John McDonough, former Massachusetts state representative turned storytellin' policy wonk turned professor turned health care reform crusader, has been in this fight for years. He was one of the original innovators of the CHIP program, known in Iowa as HAWK-I, and is the current Executive Director of Health Care For All. John also blogs and is posting informative critiques of the Romney et al health care plan.

A little cut & paste from John’s A Healthy Blog:

April 5, 2006

MA Health Reform In Context -- Early Thoughts

Time to begin putting this reform effort in context. Some early thoughts.

It's been going on for a while. Gov. Romney began his deliberations in 5/03; HCFA started our reform deliberations leading to the 12/04 creation of the ACT Coalition in 9/03; Sen. Pres. Travaglini announced his interest in 11/04; House Speaker DiMasi showed his hand 10/05 -- and what a hand! We predicted in '03 that '06 would be the year of opportunity in this decade for major reform. Back in '03 we labelled this our "'o6" project. Here we are.

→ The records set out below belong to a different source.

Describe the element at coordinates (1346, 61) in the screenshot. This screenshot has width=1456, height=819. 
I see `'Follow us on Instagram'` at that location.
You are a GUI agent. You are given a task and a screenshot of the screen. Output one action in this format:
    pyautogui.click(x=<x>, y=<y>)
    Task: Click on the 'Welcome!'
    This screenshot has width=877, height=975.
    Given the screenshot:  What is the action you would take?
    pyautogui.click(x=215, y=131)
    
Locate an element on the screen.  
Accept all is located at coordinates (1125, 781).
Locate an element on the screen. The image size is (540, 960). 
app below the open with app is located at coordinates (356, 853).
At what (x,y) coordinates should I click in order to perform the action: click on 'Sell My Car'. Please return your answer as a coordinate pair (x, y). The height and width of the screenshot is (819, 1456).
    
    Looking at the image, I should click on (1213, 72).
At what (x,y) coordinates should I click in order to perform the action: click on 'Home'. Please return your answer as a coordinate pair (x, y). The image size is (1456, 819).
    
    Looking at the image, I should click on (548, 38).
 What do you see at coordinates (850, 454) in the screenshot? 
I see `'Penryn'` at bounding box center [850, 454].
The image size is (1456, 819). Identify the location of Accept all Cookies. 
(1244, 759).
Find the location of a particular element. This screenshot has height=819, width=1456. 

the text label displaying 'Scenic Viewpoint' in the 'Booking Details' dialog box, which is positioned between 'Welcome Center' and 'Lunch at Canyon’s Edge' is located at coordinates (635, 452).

Give Gov. Romney His Due. We've had more than our share of disagreements. Still, Gov. Romney's commitment to reform was unwavering. And his key insight -- using safety net dollars to expand coverage -- is the cornerstone of this reform.

Give Speaker DiMasi his Due. Without the Speaker's leadership, there would be no employer responsibility in the new law. He stuck with the goal of expanding coverage and never wavered. He and his team produced the stunning policy innovation -- combining employer and individual responsibility. Never underestimate this guy again!

And thanks to Rep. Pat Walrath and the incredible staffers in the House. You guys rock!

Give Pres. Travaglini His Due. The Senate Pres. made certain that the existing safety net institutions would be adequately protected in reform - - and they have been. The Senate was also the source of many new policy innovations in the law.

And thanks to Sen. Moore and the great staffers in the Senate.

And Give Advocacy Our Due. The ACT! Coalition pushed the boundaries of possibility beyond where most thought we could go, forced employer responsibility as an issue, and provided a genuine voice for the public in this dense and complex policy environment.

Respect the Power of the Ballot Initiative. Once again, the Ballot Initiative has been proven a useful and powerful tool in pushing the legislative process beyond where it would otherwise go. A rough and blunt tool, but respect its power.

Business Still Holds the Key. In modern history, no major health reform law has passed with unanimous business opposition. Still true today. Special thanks to all those business leaders, especially Phil Edmundson, who spoke the truth and held firm and faithful to their conviction. Bless them!

Providers Get Their Due, and No More. By our count, about 15% of the resources in the new law will go to improve provider rates. This is an access law with new funds for providers -- it's not a provider bill.

A Cost Sharing Line in the Sand. Gov. Romney's vision of low premium plans is revealed to include sky-high deductibles and cost sharing. Thanks to the Legislature for rejecting this. We've drawn a line in the sand on cost sharing, and this battle has only begun.

Will History Repeat? Twice before, MA reforms triggered national repercussions. The 1988 universal health care law triggered reform activities in at least two dozen states in the early 1990s. The 1996 law inspired Sen. Kennedy to start the process leading to the creation of the federal Children's Health Insurance Program which has provided coverage to more than 5 million uninsured kids. Both times, MA led the way and turned the tide.

Let's do it again!

This is the best political round up I’ve seen on the Massachusetts health care plan.

One more thing: McDonough wrote Experiencing Politics, it’s a great read and educational, too. He manages to interrelate meat & potato politics with policy theory (unbelievably, we do have theory for all of the stuff that happens under the 51 domes) using stories about the ins & outs of Massachusetts state politics.